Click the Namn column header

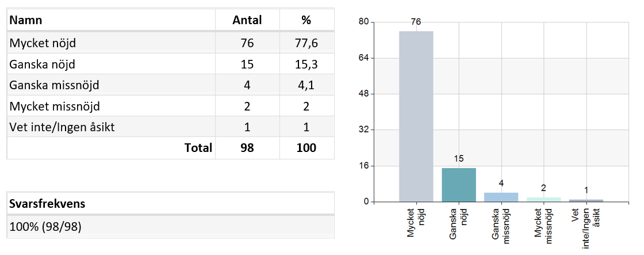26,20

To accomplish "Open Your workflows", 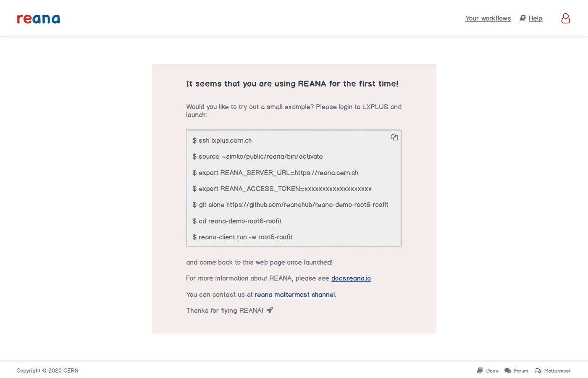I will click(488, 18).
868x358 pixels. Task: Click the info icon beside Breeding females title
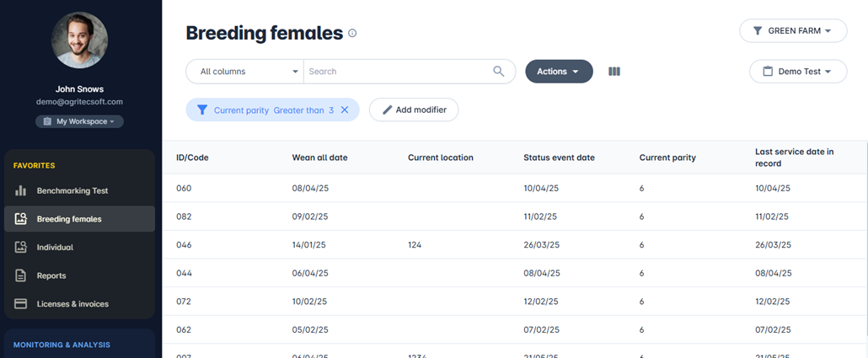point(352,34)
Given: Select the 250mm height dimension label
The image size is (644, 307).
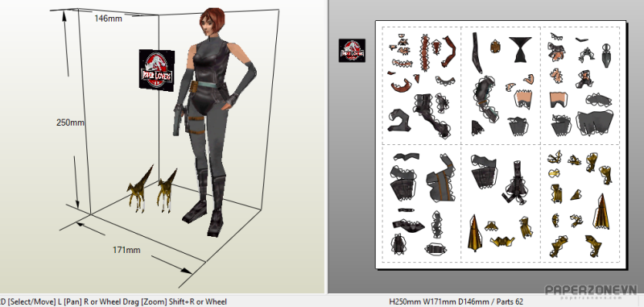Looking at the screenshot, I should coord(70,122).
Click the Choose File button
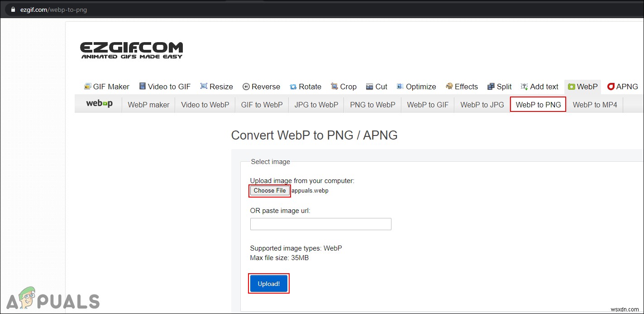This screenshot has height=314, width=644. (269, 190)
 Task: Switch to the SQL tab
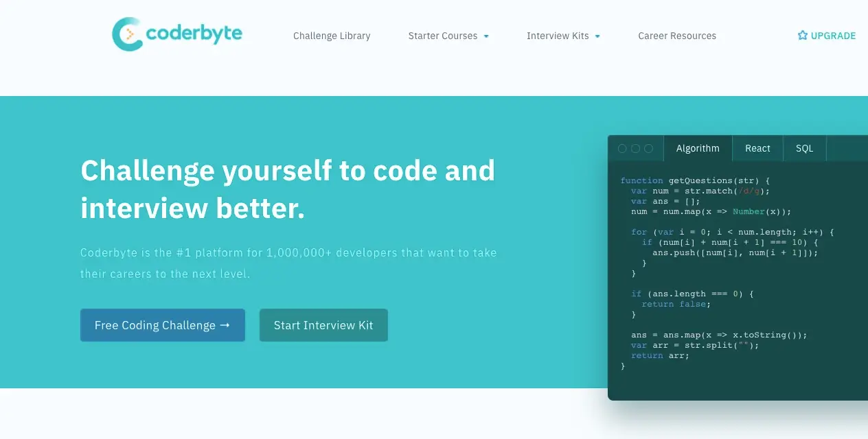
——————————
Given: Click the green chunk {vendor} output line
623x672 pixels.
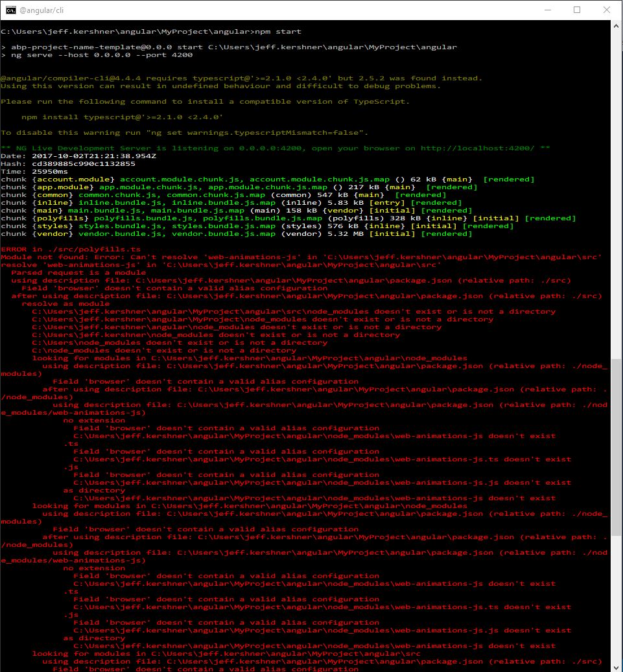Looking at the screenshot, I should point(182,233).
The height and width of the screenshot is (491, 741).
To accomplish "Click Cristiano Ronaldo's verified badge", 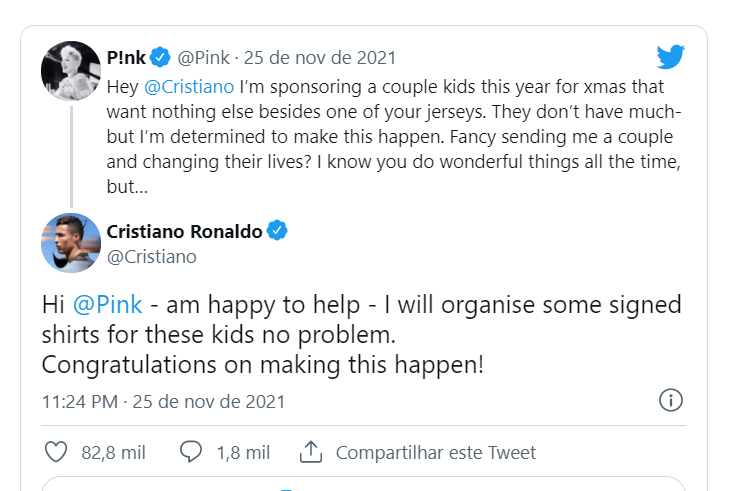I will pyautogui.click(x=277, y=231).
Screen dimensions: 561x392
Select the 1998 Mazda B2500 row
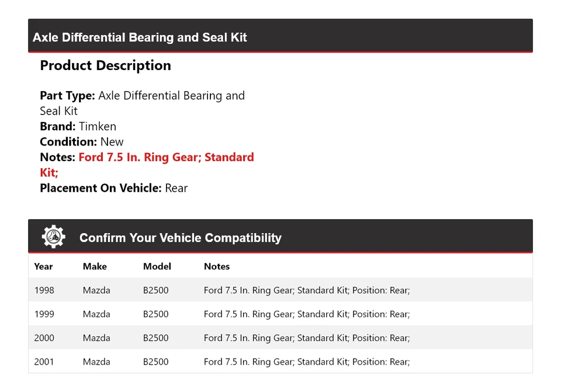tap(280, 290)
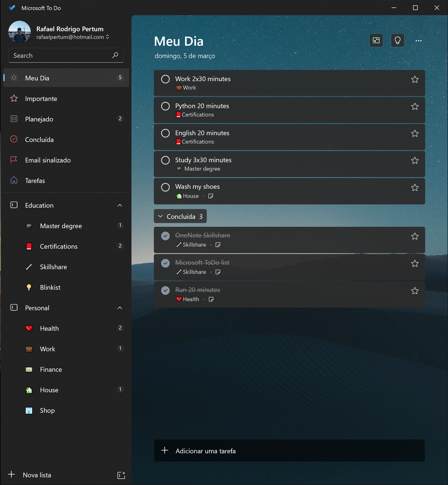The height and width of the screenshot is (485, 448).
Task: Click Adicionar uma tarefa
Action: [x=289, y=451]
——————————
- EXERCISE INSTRUCTIONS: Determine how many lines of the records contain the word "Given". Reply with the number by itself.

- WORKED SOLUTION: 2